> _EXERCISE BRIEF_: Duplicate the part of the data that opens with the line containing "Click the filter icon above page tree" and closes with the line containing "point(267,518)", including both of those lines, with every character unchanged.
+ + + + + + +
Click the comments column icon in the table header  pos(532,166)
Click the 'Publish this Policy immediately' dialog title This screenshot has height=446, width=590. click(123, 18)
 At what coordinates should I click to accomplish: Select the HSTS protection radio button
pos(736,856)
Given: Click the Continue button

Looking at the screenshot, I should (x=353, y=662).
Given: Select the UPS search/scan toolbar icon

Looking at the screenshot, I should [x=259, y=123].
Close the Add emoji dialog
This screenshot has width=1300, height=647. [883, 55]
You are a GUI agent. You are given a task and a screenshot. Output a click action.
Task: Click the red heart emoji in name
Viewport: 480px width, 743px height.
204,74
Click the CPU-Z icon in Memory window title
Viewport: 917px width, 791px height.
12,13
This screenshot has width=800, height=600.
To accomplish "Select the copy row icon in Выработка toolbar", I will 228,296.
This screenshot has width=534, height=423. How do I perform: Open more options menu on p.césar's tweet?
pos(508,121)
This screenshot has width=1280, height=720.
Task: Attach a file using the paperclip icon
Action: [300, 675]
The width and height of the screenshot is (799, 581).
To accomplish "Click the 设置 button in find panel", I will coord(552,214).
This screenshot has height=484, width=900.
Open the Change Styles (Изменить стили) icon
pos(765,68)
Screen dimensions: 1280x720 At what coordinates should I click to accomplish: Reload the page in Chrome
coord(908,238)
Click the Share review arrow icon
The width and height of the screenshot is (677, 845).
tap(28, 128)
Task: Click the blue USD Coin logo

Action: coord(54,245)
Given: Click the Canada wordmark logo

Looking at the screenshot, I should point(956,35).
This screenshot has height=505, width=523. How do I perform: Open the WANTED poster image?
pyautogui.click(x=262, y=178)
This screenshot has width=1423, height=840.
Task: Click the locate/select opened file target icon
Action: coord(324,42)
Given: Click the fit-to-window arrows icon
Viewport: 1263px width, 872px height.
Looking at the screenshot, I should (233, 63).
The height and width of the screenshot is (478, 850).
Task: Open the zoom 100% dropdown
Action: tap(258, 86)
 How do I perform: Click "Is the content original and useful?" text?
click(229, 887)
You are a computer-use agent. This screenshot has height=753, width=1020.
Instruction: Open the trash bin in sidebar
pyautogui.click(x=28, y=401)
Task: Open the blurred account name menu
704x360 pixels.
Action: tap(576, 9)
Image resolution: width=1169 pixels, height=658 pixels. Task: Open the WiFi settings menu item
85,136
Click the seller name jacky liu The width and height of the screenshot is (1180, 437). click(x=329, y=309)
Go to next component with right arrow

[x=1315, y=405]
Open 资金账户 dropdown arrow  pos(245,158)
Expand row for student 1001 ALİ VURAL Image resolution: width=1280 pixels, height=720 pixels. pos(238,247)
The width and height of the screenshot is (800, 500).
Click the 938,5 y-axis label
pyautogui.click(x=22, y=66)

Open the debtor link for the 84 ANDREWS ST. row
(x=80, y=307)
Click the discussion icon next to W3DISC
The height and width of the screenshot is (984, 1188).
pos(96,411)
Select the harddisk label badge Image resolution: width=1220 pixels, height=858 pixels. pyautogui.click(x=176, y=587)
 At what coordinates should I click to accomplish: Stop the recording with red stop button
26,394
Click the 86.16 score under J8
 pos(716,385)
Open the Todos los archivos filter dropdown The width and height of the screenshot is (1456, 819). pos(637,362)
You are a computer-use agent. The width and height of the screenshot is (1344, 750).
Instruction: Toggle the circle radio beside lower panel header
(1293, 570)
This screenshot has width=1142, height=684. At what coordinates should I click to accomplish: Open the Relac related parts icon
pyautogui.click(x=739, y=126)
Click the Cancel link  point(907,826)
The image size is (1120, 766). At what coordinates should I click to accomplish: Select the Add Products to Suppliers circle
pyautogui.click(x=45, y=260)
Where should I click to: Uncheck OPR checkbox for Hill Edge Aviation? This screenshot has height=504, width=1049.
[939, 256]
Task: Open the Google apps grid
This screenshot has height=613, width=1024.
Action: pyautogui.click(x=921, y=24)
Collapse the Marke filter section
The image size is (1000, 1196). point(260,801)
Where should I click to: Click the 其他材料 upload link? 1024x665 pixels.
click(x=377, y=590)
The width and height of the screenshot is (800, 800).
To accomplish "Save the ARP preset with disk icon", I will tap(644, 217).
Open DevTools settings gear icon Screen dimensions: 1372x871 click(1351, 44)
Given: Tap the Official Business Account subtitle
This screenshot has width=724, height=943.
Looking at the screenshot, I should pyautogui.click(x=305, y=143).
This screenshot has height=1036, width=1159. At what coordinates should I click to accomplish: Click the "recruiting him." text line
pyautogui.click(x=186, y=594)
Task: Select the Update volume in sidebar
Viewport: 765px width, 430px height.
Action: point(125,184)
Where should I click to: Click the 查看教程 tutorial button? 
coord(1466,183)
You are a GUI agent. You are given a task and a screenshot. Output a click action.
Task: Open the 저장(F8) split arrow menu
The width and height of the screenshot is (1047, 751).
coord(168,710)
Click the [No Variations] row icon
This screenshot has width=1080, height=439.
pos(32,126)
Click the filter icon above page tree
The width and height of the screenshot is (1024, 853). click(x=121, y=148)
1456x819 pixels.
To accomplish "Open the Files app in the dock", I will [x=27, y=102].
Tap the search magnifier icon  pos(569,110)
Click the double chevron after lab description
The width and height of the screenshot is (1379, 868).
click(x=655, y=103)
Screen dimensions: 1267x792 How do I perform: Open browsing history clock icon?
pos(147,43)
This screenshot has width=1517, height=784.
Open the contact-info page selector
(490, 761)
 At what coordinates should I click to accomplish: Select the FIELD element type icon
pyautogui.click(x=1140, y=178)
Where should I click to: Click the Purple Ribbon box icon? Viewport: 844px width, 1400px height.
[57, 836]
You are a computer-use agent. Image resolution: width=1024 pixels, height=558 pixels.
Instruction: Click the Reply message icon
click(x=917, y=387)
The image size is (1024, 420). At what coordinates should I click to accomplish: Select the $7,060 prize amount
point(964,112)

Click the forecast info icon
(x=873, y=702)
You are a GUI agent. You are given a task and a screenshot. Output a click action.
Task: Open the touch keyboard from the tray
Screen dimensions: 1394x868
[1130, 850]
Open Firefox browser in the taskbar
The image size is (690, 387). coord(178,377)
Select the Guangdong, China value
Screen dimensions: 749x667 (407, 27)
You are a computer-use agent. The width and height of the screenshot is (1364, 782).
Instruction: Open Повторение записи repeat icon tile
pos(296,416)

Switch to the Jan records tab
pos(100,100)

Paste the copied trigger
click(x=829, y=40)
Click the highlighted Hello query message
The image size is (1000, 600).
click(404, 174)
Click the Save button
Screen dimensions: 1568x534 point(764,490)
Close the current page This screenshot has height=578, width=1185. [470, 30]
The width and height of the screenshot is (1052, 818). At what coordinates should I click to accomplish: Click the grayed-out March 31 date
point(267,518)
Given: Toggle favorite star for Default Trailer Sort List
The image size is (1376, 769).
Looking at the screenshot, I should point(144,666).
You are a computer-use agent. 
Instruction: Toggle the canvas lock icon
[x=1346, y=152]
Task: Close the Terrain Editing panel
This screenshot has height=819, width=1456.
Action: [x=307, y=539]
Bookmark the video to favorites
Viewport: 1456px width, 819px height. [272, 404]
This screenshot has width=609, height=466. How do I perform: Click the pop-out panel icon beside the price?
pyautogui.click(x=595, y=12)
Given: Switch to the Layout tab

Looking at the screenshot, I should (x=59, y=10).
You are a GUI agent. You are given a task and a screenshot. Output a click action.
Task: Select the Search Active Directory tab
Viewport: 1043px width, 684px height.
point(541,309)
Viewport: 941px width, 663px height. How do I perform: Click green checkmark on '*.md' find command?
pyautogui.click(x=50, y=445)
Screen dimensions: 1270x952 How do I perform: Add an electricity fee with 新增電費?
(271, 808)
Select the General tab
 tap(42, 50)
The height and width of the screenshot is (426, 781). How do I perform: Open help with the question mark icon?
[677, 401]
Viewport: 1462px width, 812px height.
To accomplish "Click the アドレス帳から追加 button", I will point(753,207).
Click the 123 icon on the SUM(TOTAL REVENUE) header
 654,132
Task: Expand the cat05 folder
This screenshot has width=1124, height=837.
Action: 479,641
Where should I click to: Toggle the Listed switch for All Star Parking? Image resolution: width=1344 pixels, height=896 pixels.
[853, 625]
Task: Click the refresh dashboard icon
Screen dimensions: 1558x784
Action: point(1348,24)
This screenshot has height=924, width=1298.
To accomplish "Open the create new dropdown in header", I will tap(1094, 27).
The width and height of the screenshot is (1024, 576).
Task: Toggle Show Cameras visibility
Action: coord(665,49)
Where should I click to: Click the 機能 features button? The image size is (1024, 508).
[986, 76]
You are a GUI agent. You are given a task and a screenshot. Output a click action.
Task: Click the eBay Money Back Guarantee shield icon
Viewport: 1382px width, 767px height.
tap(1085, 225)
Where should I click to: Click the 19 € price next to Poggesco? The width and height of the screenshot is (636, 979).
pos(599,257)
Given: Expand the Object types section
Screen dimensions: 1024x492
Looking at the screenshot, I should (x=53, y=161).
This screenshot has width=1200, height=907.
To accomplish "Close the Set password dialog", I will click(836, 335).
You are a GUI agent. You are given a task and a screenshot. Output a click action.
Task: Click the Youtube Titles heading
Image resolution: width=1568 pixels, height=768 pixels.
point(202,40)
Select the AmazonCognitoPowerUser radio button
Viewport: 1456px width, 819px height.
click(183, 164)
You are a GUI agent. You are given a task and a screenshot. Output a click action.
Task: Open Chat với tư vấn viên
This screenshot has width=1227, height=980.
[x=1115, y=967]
+ + + + + + +
> _TASK RESULT_:
Click the filter icon above page tree
The width and height of the screenshot is (1024, 853). click(x=121, y=148)
1456x819 pixels.
To accomplish "Open the Files app in the dock", I will [x=27, y=102].
Tap the search magnifier icon  pos(569,110)
Click the double chevron after lab description
The width and height of the screenshot is (1379, 868).
click(x=655, y=103)
Screen dimensions: 1267x792 How do I perform: Open browsing history clock icon?
pos(147,43)
This screenshot has width=1517, height=784.
Open the contact-info page selector
(490, 761)
 At what coordinates should I click to accomplish: Select the FIELD element type icon
pyautogui.click(x=1140, y=178)
Where should I click to: Click the Purple Ribbon box icon? Viewport: 844px width, 1400px height.
[57, 836]
You are a computer-use agent. Image resolution: width=1024 pixels, height=558 pixels.
Instruction: Click the Reply message icon
click(x=917, y=387)
The image size is (1024, 420). At what coordinates should I click to accomplish: Select the $7,060 prize amount
point(964,112)

Click the forecast info icon
(x=873, y=702)
You are a GUI agent. You are given a task and a screenshot. Output a click action.
Task: Open the touch keyboard from the tray
Screen dimensions: 1394x868
[1130, 850]
Open Firefox browser in the taskbar
The image size is (690, 387). coord(178,377)
Select the Guangdong, China value
Screen dimensions: 749x667 (407, 27)
You are a computer-use agent. The width and height of the screenshot is (1364, 782).
Instruction: Open Повторение записи repeat icon tile
pos(296,416)

Switch to the Jan records tab
pos(100,100)

Paste the copied trigger
click(x=829, y=40)
Click the highlighted Hello query message
The image size is (1000, 600).
click(404, 174)
Click the Save button
Screen dimensions: 1568x534 point(764,490)
Close the current page This screenshot has height=578, width=1185. [470, 30]
The width and height of the screenshot is (1052, 818). At what coordinates should I click to accomplish: Click the grayed-out March 31 date
point(267,518)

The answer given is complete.